## Reading text
Updated on 13 September 2010

Labour leadership candidate Andy Burnham has called for a change in the party's leadership election rules to take away power from the unions, as the five contenders prepare for the final hustings at the TUC conference ahead of this month's vote.

Andy Burnham wants Labour leadership rules change (Reuters)

As the five Labour leadership contenders prepare for the final hustings at the Trade Unions Congress (TUC) in Manchester later, one of the candidates has called for the rules of the party's leadership election to be changed.

Andy Burnham, the former Health Secretary, has called for the change, because he thinks the unions have too much sway by funding campaigns and give the favourite candidates an unfair advantage.

He has also called for changes in the way the leader is elected, but has declared that whoever wins under the current rules, will have his backing in opposition.

The next Labour leader will be chosen at the party's autumn conference at the end of September. Mr Burnham will draw up a set of plans to shake up the current electoral system of the party.

He says the current system is unfair because the contest is skewed by the advantage given to those candidates who are supported by the big unions. How that will go down at today's hustings, hosted by the unions, will be interesting.

## What you are asked to do
Please list every organization named by a proper name in the news report on the Labour leadership rules.

(Stored items)
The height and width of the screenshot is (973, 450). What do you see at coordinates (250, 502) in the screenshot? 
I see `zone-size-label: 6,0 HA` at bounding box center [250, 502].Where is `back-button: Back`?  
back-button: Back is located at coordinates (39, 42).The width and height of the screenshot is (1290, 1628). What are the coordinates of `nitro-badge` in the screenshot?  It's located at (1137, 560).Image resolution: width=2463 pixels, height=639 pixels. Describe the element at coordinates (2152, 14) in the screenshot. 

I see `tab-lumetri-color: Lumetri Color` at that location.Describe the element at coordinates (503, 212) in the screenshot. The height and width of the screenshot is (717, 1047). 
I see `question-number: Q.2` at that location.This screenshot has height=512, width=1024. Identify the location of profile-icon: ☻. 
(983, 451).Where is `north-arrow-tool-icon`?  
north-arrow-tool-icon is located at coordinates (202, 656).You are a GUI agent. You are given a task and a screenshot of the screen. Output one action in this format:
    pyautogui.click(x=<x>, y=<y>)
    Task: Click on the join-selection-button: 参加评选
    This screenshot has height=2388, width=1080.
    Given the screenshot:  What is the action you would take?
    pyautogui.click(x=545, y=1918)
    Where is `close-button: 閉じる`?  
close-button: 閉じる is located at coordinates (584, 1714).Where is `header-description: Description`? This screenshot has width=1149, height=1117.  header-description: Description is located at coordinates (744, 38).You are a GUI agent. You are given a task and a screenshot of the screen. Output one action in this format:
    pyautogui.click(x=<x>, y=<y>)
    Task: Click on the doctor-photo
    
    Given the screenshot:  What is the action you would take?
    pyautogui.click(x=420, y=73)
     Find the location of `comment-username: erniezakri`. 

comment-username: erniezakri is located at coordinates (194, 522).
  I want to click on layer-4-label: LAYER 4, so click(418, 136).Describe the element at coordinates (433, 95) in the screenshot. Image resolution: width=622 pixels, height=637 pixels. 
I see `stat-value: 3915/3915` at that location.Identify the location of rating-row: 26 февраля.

## Output
- Labour
- Trade Unions Congress (TUC)
- Reuters